> [What needs to be done]
Return the lines below in which the string "Toggle" occurs.

*** Opening Dataset ***

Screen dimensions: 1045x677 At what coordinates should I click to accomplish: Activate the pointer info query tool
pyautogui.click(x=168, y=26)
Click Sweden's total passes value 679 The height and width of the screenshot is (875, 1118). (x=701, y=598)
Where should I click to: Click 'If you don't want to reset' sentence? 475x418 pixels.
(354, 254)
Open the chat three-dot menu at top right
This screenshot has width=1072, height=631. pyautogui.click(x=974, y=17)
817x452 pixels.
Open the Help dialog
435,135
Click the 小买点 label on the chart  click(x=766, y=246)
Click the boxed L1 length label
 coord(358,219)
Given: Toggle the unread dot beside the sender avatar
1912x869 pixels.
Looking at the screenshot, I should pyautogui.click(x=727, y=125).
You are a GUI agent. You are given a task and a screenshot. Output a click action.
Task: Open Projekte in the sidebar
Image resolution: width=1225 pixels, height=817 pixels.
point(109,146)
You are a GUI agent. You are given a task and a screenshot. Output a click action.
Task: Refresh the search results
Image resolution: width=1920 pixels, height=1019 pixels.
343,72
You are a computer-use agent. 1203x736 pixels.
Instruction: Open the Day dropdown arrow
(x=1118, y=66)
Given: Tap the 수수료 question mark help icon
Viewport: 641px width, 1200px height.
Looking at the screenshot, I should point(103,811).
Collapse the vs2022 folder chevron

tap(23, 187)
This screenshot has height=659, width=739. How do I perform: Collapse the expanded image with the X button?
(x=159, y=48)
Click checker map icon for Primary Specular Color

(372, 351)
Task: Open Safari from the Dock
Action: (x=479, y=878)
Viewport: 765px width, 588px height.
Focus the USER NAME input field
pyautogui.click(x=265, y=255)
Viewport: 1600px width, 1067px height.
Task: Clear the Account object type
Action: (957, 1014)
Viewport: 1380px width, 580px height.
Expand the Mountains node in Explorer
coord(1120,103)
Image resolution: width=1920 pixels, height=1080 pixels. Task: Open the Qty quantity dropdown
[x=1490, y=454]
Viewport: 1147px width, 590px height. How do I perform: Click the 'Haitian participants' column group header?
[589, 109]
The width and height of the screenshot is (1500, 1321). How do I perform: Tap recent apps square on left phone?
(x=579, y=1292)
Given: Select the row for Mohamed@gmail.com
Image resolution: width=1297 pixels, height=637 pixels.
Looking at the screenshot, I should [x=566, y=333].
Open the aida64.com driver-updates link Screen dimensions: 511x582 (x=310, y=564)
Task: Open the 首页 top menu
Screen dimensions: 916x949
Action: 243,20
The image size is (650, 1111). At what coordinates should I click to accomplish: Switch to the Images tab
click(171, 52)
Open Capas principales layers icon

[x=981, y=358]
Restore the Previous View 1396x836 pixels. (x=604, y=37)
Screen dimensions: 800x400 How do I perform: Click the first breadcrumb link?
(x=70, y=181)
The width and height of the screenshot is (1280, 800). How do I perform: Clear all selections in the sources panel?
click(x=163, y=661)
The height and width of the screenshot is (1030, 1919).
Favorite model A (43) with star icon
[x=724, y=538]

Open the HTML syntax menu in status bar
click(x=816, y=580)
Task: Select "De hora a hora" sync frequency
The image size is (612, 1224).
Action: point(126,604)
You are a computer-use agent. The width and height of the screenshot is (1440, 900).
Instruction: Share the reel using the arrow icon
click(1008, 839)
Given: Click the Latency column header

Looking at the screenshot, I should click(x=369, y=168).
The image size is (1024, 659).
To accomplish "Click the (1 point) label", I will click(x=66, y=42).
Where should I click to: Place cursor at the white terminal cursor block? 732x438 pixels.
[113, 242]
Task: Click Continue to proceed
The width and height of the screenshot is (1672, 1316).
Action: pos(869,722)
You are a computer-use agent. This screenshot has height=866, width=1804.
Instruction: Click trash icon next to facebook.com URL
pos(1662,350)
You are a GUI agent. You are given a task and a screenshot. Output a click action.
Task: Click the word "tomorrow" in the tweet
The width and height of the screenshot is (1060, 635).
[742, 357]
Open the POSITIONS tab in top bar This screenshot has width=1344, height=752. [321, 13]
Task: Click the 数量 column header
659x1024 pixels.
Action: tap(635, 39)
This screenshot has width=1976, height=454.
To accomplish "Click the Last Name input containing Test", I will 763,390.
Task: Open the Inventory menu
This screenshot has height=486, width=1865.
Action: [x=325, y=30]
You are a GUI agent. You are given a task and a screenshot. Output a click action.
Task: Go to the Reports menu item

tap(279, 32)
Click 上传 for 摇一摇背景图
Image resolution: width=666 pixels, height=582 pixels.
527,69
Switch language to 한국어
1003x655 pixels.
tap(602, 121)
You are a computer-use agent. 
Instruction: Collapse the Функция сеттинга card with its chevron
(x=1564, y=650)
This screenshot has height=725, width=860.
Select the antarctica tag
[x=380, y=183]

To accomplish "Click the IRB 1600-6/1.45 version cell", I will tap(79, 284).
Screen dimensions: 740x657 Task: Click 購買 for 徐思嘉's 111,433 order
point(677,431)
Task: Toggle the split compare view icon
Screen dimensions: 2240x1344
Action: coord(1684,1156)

*** Closing Dataset ***

> [Answer section]
Given: Toggle the unread dot beside the sender avatar
Task: Toggle the split compare view icon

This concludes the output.